Pour autant, le fait que Boeing ait été remercié, et pas Saab, laisse supposer que le Gripen aurait satisfait aux exigences opérationnelles canadiennes, et que l’offre de Saab en aurait fait de même. Pour l’heure, aucun des constructeurs en lice n’a reçu de notification officielle venant d’Ottawa, et donc tous s’abstiennent de la moindre déclaration. Mais il s’agirait incontestablement d’un coup dur pour Boeing, et pour l’avenir de son Super Hornet, alors que l’US Navy souhaite cesser les acquisitions dès 2023, et que les contrats exports possibles, en Finlande, en Inde, en Espagne ou en Allemagne, sont tous menacés par la concurrence du F-35 ou du Rafale M dans le cas de l’Inde. Il est vrai que, d’une certaine manière, Boeing trouve ici la monnaie de sa pièce, après avoir mené des actions de lobbying intense contre les avions de transport régionaux du constructeur canadien Bombardier aux Etats-Unis, et ce même si le dossier fut clos en faveur de Bombardier en 2018.
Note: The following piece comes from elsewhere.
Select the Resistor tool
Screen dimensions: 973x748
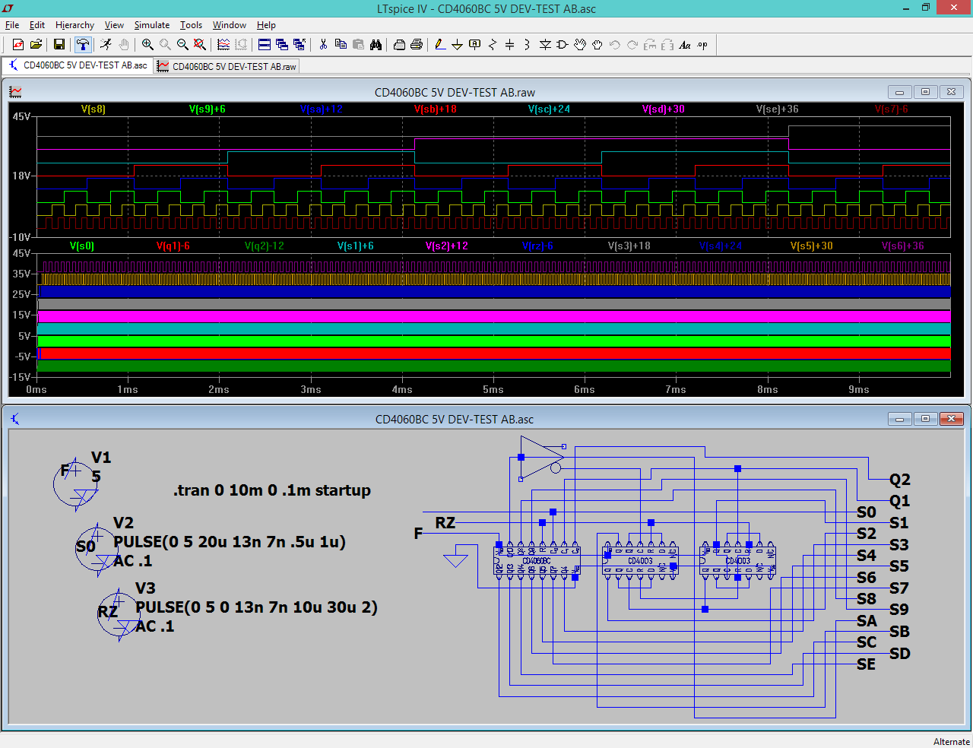(492, 45)
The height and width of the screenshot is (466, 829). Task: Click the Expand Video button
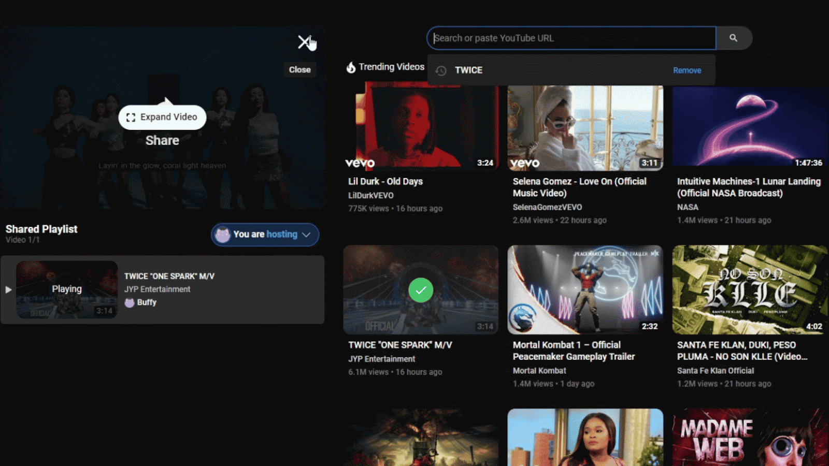162,118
En revanche, le décision désormais probable d’Ottawa en faveur du F-35, amenant le pays à rejoindre les quelques les 13 pays dont 8 membres de l’OTAN déjà client de l’appareil, va incontestablement peser sur les arbitrages qui pourront être menés en Finlande et en Allemagne au sujet de la possible acquisition de Super Hornet, ou de tout autre modèle d’appareils, et ce d’autant que plusieurs autres, comme l’Espagne et la Grèce, semblent eux aussi favorables à ce choix. Dès lors, une pression supplémentaire s’imposera lors d’éventuelles compétitions ultérieures, l’avion de Lockheed s’imposant comme un standard de fait du camps occidental, au coeur même de l’interopérabilité des forces, avec les armées américaines mais également entre forces alliées elles-mêmes.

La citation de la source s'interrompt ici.